[Morphological and biomechanical study on in vivo osteogenesis after repair of cranial defects with plastic engineered bone in rabbits].

Objective: To investigate the morphology and biomechanics of in vivo osteogenesis after repairing rabbit skull defects with plastic engineered bone which was prefabricated with alginate gel, osteoblasts and bone granules.
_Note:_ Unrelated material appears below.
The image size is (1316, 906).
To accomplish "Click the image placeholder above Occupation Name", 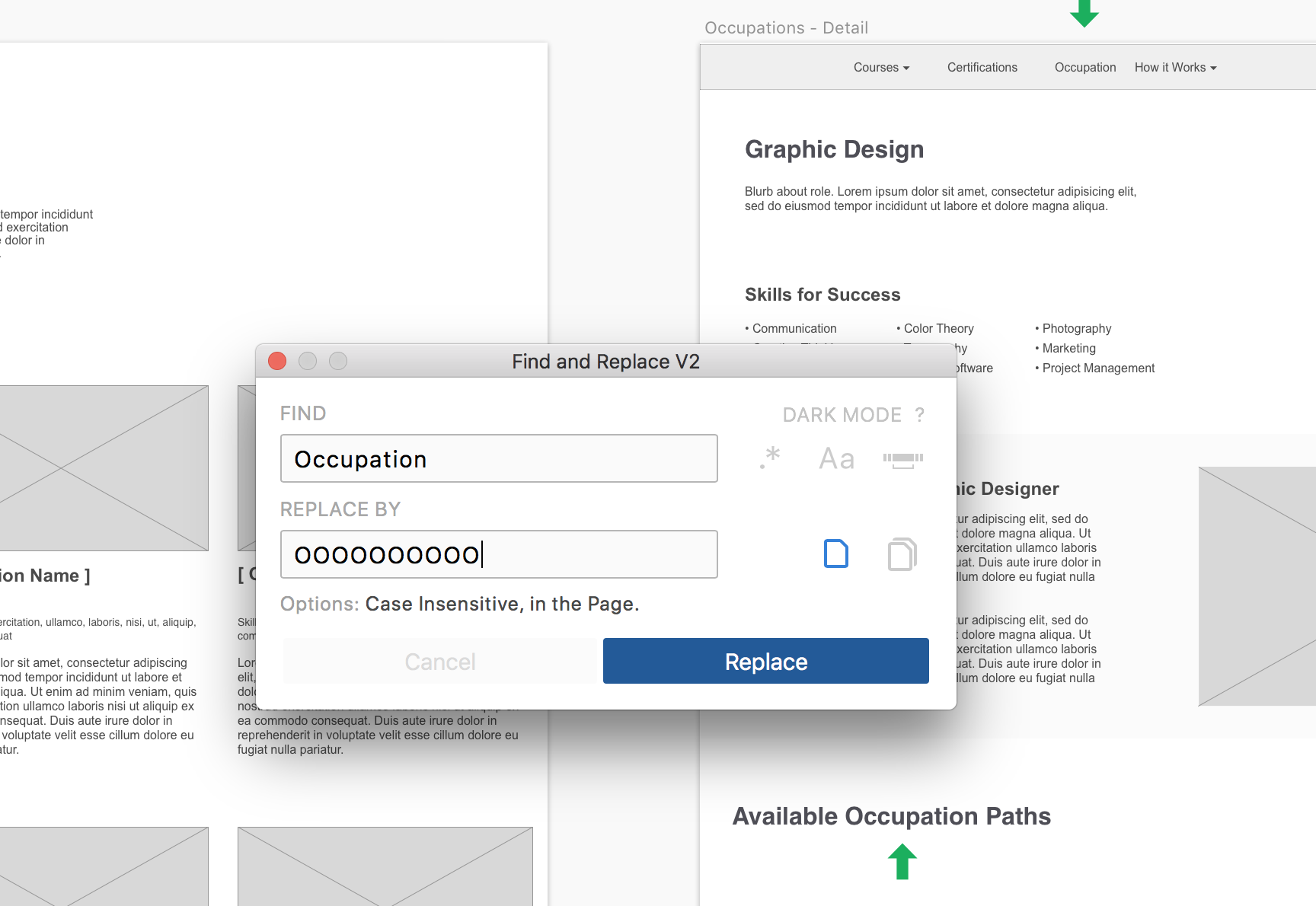I will point(99,467).
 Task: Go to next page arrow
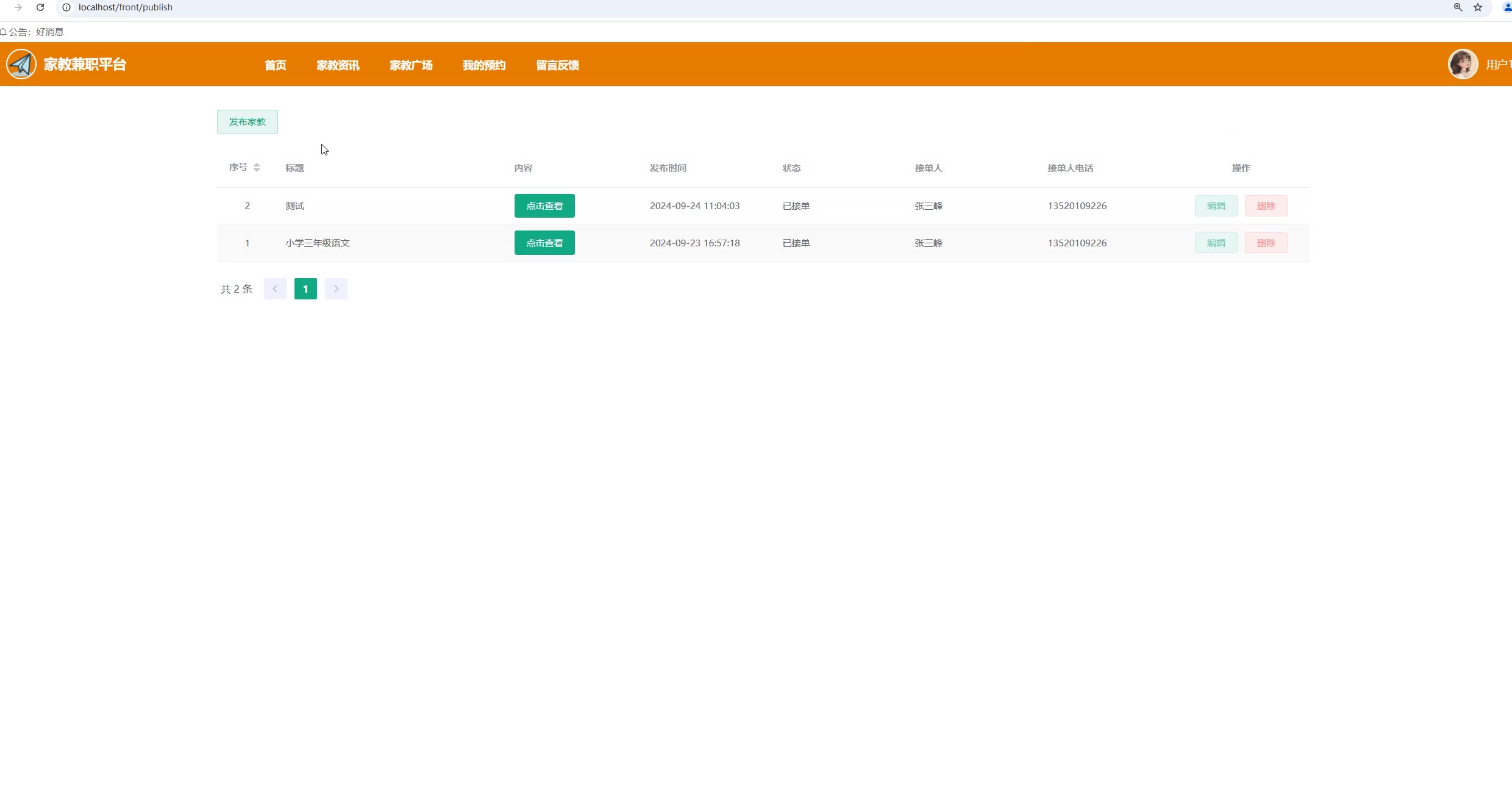[x=336, y=289]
Methods: Twenty-eight rabbits were divided into group A (n=16), group B (n=8) and group C (n=4). The bilateral skull defects of 1 cm in diameter were made. Left skull defects filled with alginate gel-osteoblasts-bone granules (group A1) and right skull defects filled with alginate gel-bone granules (group A2). The defects of group B was left, as blank control and group C had no defect as normal control. The morphological change and bone formation were observed by methods of gross, histology and biomechanics.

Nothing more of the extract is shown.